Exercise aim:
Change "Instruction" to "Command" in the rows, starting at the line that has "Given: Switch to the Customize section" and stopping after the line that has "772x426 pixels. How". Write out those lines with only that change, and leave the pictures out.

Interface element records:
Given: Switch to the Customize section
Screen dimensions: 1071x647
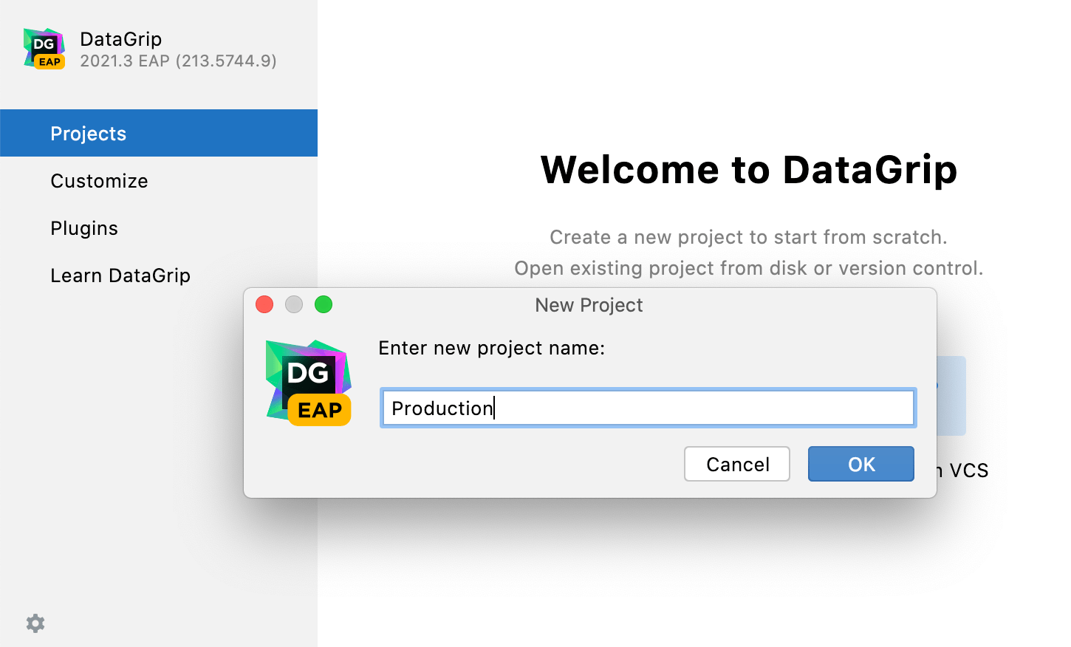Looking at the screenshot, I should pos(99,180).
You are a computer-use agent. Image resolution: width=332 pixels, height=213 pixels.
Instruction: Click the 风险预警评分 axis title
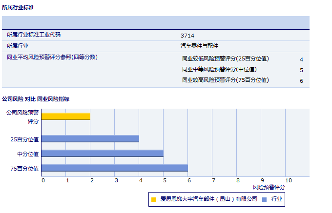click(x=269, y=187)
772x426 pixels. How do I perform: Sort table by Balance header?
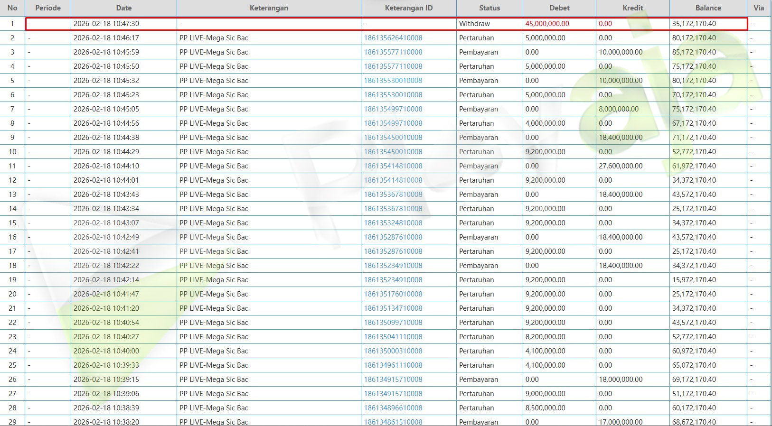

---

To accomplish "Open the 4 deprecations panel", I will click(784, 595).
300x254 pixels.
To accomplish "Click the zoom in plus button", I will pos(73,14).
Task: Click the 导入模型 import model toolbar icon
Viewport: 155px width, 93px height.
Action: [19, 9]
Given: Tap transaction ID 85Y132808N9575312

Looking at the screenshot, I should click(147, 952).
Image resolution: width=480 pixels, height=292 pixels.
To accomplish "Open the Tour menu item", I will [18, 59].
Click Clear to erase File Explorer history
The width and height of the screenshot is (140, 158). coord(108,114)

* * *

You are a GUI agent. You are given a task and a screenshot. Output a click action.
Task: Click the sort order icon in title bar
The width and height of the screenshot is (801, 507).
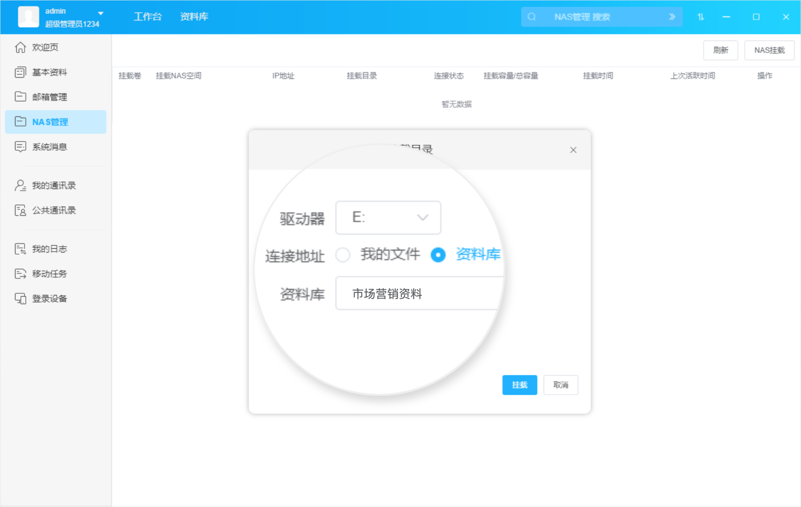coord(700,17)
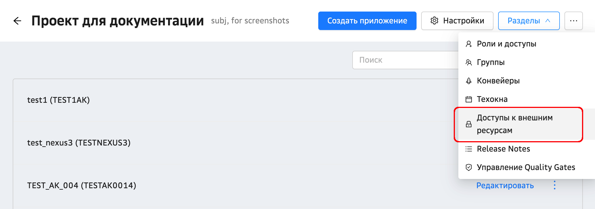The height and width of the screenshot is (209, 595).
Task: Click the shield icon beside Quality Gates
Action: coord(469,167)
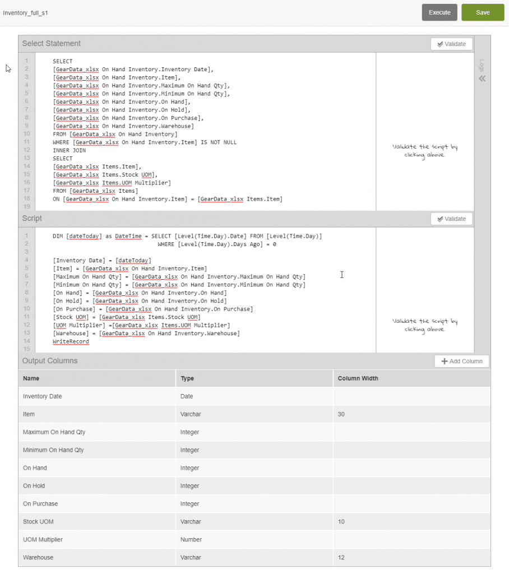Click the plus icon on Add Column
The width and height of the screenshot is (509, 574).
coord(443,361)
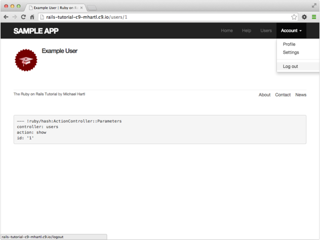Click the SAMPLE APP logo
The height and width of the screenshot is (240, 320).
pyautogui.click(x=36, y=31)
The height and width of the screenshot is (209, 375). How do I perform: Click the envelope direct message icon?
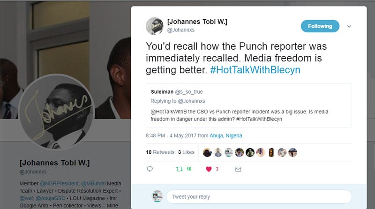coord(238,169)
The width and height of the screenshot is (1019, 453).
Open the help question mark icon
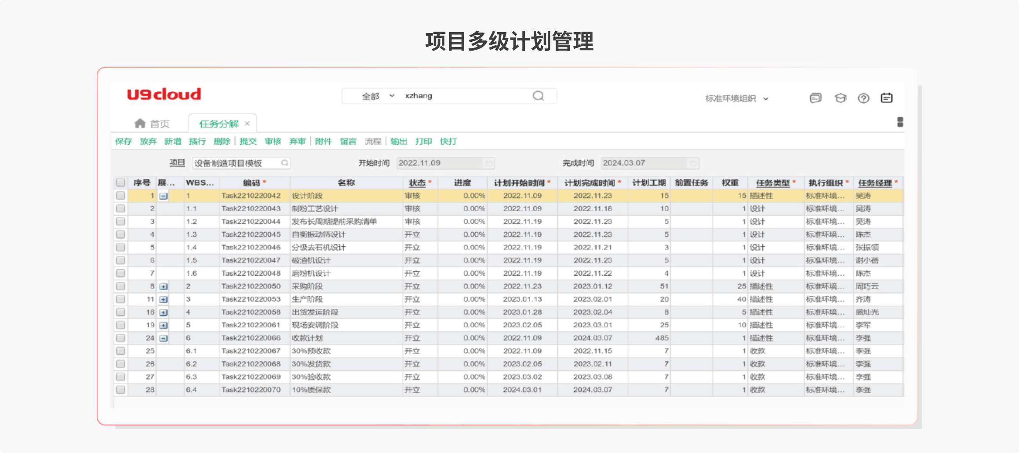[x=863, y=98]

Final answer:
Given: Switch to the Customize section
Screen dimensions: 1071x647
Looking at the screenshot, I should pos(99,180).
You are a computer-use agent. Image resolution: width=332 pixels, height=213 pixels.
Command: Click the 风险预警评分 axis title
click(x=269, y=187)
772x426 pixels. How do I perform: Sort table by Balance header?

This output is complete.